TASK OBJECTIVE
Could you convert the rows from the line with "Task: Open the Extensions puzzle-piece menu" to the line with "Looking at the screenshot, I should (x=127, y=103).", both included, into a JSON list of strings with one string per line and blank lines omitted?

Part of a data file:
▼

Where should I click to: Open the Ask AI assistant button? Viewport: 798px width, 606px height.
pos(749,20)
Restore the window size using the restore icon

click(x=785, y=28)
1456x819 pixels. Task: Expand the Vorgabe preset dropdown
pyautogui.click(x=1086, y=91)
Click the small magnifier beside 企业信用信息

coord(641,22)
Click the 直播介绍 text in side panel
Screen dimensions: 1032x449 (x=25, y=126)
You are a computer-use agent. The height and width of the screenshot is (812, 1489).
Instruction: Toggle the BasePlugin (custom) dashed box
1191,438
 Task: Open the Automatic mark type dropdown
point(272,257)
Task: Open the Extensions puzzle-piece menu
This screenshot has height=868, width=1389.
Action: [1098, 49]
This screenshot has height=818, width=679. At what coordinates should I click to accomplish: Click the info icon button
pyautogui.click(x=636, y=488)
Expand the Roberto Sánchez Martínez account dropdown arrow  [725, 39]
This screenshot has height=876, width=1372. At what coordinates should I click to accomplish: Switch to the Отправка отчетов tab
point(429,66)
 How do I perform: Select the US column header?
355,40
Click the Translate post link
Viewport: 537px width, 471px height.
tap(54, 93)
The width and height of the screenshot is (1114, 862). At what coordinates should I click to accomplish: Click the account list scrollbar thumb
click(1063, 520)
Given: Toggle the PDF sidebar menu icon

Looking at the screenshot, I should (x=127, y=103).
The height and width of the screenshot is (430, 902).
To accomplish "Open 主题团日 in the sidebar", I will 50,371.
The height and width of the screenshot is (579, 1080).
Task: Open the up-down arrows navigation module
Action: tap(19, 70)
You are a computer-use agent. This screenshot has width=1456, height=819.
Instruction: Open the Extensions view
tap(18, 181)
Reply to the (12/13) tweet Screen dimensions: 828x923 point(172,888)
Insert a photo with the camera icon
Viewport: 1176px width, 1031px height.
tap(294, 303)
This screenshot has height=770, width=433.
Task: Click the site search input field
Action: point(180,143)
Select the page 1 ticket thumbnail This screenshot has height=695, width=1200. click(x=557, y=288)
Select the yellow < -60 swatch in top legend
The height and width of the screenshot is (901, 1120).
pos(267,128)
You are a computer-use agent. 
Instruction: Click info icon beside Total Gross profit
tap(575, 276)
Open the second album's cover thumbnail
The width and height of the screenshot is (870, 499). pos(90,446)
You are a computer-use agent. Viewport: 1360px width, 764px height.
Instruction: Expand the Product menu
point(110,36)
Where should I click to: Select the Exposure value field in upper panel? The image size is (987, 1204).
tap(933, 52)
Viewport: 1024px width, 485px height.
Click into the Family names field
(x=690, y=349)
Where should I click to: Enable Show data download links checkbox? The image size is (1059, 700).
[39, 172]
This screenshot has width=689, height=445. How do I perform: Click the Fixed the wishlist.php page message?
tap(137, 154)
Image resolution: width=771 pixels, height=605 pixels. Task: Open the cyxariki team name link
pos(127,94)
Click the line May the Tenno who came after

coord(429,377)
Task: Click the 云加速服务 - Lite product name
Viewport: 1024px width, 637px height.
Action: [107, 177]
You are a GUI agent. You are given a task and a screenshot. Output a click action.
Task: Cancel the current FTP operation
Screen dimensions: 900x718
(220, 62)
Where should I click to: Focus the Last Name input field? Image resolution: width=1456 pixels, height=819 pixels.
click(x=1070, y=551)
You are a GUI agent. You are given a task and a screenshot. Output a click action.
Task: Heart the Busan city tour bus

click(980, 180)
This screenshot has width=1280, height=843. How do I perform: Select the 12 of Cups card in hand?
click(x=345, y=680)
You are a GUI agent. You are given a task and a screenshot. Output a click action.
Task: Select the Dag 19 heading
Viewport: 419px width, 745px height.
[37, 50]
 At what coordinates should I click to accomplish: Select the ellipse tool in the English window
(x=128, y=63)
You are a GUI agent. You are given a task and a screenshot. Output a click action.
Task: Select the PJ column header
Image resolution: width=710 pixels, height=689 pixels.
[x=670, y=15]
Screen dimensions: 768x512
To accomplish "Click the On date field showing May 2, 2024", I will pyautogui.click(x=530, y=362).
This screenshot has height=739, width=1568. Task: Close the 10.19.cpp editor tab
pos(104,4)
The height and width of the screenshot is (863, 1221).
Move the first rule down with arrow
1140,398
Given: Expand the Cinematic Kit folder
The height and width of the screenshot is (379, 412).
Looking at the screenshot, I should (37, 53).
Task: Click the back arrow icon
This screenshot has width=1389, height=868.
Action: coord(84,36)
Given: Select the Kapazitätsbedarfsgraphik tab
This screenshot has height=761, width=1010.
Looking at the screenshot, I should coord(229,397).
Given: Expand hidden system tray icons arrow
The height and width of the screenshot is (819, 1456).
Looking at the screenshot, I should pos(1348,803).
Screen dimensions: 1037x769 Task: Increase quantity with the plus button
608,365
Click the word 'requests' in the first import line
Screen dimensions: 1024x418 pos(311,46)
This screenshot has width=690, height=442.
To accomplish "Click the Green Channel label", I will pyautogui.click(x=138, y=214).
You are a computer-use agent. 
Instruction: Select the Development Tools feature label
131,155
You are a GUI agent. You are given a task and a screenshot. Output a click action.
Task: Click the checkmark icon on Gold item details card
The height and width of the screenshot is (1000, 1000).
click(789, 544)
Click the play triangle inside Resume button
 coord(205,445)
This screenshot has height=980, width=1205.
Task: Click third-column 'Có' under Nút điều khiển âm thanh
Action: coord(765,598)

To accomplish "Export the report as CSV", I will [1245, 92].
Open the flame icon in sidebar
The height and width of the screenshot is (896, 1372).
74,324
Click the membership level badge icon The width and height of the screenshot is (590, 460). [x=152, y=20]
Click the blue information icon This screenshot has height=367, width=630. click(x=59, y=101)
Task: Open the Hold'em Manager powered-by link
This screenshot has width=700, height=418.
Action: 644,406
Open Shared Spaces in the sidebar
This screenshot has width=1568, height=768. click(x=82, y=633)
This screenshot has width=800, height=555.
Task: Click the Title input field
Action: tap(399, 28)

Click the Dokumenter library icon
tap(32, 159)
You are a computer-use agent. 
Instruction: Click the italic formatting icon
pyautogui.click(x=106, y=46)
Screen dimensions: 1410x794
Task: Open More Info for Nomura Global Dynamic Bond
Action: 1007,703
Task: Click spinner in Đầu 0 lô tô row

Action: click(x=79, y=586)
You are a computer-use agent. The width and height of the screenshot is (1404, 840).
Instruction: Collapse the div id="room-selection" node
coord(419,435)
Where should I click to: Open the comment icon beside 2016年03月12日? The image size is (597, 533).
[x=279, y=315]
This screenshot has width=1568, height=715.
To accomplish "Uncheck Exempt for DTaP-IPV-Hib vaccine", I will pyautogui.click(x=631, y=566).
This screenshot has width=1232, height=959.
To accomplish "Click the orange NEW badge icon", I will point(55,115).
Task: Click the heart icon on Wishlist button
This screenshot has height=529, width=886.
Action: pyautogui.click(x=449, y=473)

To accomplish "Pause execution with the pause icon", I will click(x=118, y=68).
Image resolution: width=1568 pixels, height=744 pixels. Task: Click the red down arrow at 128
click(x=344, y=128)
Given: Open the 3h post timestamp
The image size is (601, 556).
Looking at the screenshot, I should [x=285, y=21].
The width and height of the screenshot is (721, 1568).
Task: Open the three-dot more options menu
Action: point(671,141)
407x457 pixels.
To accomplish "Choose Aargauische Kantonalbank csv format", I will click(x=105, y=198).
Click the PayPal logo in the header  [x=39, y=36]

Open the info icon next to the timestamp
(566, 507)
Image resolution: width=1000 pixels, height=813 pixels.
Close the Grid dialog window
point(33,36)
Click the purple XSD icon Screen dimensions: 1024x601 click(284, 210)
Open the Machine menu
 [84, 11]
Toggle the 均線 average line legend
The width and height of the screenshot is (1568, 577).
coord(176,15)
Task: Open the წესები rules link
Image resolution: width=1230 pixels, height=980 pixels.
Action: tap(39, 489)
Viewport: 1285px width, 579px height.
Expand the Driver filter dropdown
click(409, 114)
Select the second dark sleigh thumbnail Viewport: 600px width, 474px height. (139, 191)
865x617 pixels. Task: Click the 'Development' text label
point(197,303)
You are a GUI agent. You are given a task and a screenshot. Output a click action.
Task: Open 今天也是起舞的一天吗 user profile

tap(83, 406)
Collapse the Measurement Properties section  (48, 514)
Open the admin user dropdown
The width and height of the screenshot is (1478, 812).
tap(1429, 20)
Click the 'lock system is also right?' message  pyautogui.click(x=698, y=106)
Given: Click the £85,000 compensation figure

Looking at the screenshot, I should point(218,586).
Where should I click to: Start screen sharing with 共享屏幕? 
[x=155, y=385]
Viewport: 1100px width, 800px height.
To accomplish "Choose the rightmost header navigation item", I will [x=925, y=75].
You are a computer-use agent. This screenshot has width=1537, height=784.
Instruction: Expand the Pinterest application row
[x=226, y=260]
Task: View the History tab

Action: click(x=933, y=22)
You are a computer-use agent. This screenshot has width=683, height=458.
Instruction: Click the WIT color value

▲

OUTPUT
[
  "Task: Open the Extensions puzzle-piece menu",
  "This screenshot has height=868, width=1389.",
  "Action: [1098, 49]",
  "This screenshot has height=818, width=679. At what coordinates should I click to accomplish: Click the info icon button",
  "pyautogui.click(x=636, y=488)",
  "Expand the Roberto Sánchez Martínez account dropdown arrow  [725, 39]",
  "This screenshot has height=876, width=1372. At what coordinates should I click to accomplish: Switch to the Отправка отчетов tab",
  "point(429,66)",
  " How do I perform: Select the US column header?",
  "355,40",
  "Click the Translate post link",
  "Viewport: 537px width, 471px height.",
  "tap(54, 93)",
  "The width and height of the screenshot is (1114, 862). At what coordinates should I click to accomplish: Click the account list scrollbar thumb",
  "click(1063, 520)",
  "Given: Toggle the PDF sidebar menu icon",
  "Looking at the screenshot, I should (x=127, y=103)."
]